Three key trends for 2026
The analysis points out that healthcare technology has maintained an upward trend in both volume and value since 2023, reflecting sustained investor interest. Those focusing on specific value-creation levers — such as developing comprehensive pricing and packaging strategies or pursuing large-scale mergers and acquisitions to build synergistic platforms — will be better positioned to differentiate their offerings and achieve stronger exits in an environment of high valuations and intense competition.
In the pharmaceutical services market, despite historically being an attractive and large segment, recent challenges have led some investors to adopt a more cautious stance. Others have opted for a selective approach, prioritizing premium assets with strong operational improvement potential and business models more resilient to market volatility.

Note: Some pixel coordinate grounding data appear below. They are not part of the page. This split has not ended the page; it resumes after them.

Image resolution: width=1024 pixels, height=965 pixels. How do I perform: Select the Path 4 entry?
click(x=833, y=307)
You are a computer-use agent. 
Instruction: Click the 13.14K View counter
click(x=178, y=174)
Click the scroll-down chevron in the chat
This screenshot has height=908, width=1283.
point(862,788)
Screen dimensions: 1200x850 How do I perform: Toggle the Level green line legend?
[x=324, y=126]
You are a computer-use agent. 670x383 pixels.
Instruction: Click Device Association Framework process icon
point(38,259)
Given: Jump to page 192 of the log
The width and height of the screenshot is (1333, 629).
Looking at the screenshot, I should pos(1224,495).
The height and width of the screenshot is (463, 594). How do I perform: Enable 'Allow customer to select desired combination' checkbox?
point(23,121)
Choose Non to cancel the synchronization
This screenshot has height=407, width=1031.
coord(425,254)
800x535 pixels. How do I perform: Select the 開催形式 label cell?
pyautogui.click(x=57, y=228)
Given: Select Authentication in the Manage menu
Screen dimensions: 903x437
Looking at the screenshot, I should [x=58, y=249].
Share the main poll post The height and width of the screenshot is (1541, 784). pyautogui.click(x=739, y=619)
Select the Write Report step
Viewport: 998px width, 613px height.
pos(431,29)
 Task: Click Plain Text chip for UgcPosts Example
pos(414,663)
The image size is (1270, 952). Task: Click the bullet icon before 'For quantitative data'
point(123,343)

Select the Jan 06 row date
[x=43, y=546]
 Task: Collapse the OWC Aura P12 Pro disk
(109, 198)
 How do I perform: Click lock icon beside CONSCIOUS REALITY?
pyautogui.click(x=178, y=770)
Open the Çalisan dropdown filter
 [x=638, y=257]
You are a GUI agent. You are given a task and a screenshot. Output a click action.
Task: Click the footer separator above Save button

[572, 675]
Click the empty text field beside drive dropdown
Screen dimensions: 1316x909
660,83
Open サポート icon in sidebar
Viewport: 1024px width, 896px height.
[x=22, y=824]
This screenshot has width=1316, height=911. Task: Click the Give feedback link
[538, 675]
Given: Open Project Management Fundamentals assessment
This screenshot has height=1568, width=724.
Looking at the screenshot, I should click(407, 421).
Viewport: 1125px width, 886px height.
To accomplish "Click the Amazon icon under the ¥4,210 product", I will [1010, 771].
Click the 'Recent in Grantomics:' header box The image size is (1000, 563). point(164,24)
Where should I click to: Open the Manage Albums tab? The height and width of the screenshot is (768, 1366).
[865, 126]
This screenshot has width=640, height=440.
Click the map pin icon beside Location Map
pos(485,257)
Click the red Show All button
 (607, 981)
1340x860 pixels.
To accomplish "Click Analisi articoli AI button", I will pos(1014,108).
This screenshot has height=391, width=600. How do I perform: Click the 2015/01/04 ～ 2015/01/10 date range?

Meanwhile, although activity remains below peak levels from several years ago, interest in physician groups persists among U.S. investors. Leading platforms are differentiating themselves by moving beyond the traditional buy-and-build model toward integrated, clinician-focused approaches that improve quality of care. Those investing in next-generation models based on attractive trends such as pharmaceutical exposure or value-based care are expected to find compelling opportunities.
“We are optimistic about the evolution of the healthcare private equity market this year, especially because investor confidence in the market’s fundamentals has remained strong despite the difficulties experienced last spring. The strength of public-to-private deals and carve-outs, together with the return of sponsor-to-sponsor transactions, reinforces expectations of intense activity. Looking ahead, investors will need to clearly define their value-creation strategies to achieve standout returns in an environment where competition for assets remains extremely high,” concluded Cira Cuberes, partner at Bain & Company.